Following the stapling restructure implemented on 22 November 2018, the Boards of Infigen Energy Limited (IEL) and Infigen Energy RE Limited (IERL), as responsible entity of the Infigen Energy Trust (IET) (the IFN Boards) are responsible for the governance and management of Infigen. The IFN Boards, in consultation and agreement, formulate and approve the strategic direction, investment objectives and goals of Infigen in accordance with the terms of the Stapling Deed of 16 September 2005. The Stapling Deed sets out the details of the relationship between IEL, IET and IERL in respect of Infigen. The Stapling Deed provides, to the extent permitted by law, for co-operation and alignment between these entities. It is by operation of the Stapling Deed that the Boards of IEL and IERL are together responsible for overseeing the rights and interests of security holders in Infigen, as well as being accountable to security holders for the overall corporate governance and management of Infigen. In practice, IEL is responsible for conducting the day-to-day operations of Infigen.
In relation to the role of the IFN Boards, the Board Charters state that the Boards will act honestly, fairly and diligently in all respects in accordance with applicable laws, as well as acting in the best interests of security holders.

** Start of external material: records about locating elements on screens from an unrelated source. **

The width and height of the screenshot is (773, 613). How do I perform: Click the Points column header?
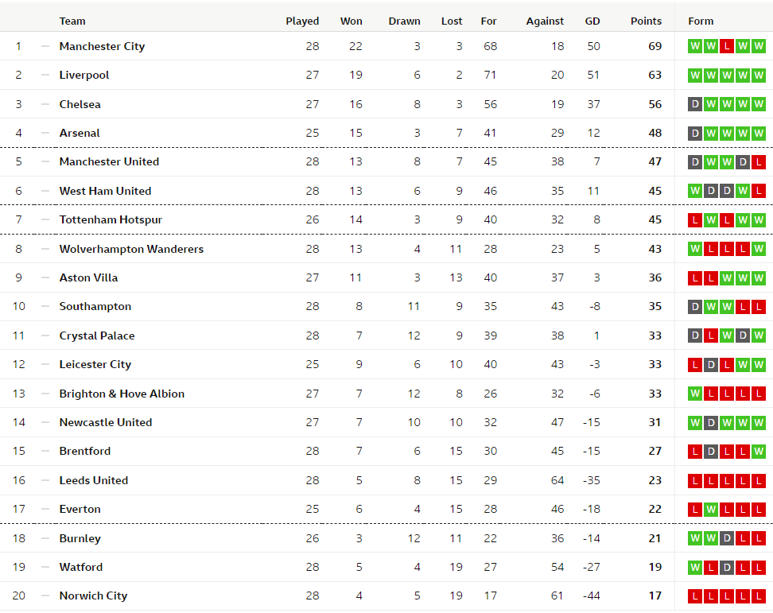[x=646, y=21]
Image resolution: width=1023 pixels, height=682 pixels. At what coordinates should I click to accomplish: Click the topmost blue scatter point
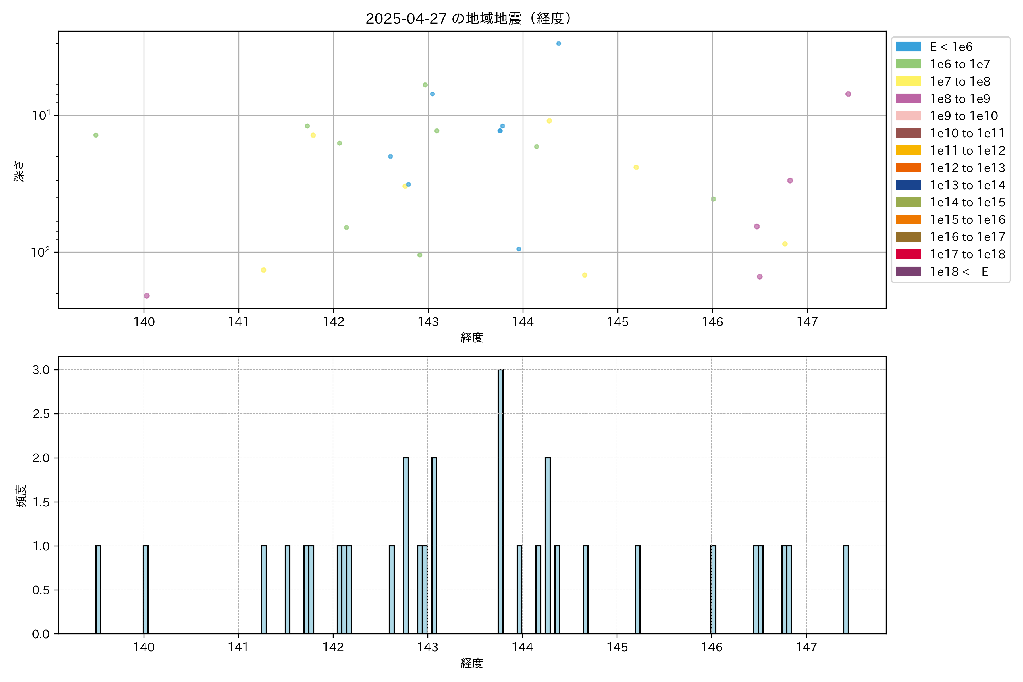(x=558, y=43)
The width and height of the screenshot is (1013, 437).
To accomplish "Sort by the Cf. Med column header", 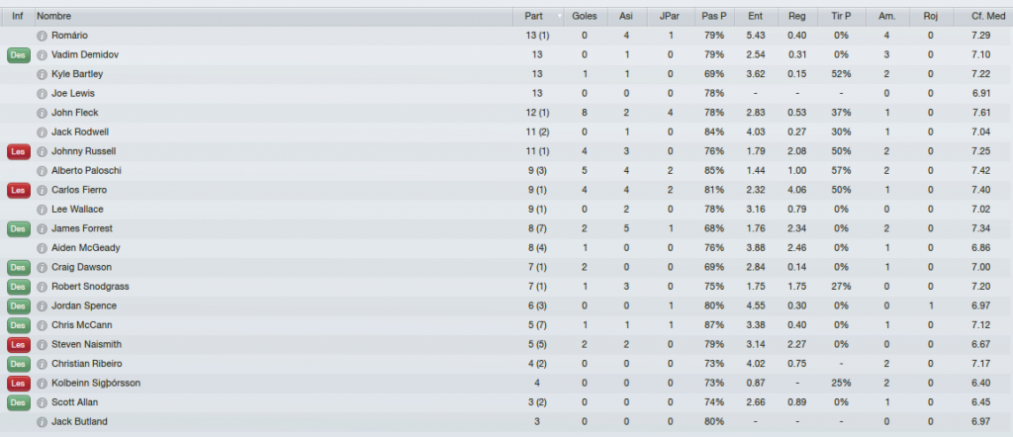I will [983, 16].
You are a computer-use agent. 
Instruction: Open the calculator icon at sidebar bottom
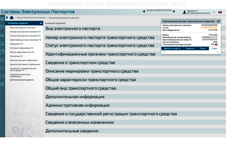pos(3,84)
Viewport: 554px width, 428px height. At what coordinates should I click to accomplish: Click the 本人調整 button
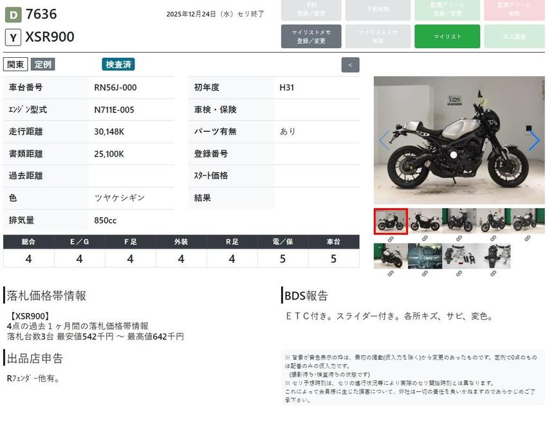coord(514,37)
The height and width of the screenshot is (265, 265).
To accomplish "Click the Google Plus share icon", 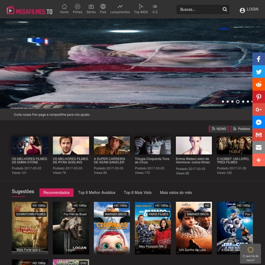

The Board Charters have been prepared and adopted on the basis that implementing good corporate governance procedures can add to the performance of Infigen, the creation of security holder value, and engender the confidence of the investment market.
The Board Charters include an outline of the responsibilities of the Boards including:
- approving and monitoring the corporate strategy, policy and direction of Infigen;
- determining Infigen’s distribution policy and evaluating and approving major capital expenditure, acquisitions, divestitures and other transactions of Infigen;
- approving all accounting policies, financial reports and material reporting by Infigen;
- considering recommendations of the Audit, Risk & Compliance Committees and appointing the external Auditor;
- reviewing the performance and effectiveness of Infigen’s corporate governance policies and procedures; and
- reviewing and evaluating the performance of each respective Board, Board Committee, and individual Director.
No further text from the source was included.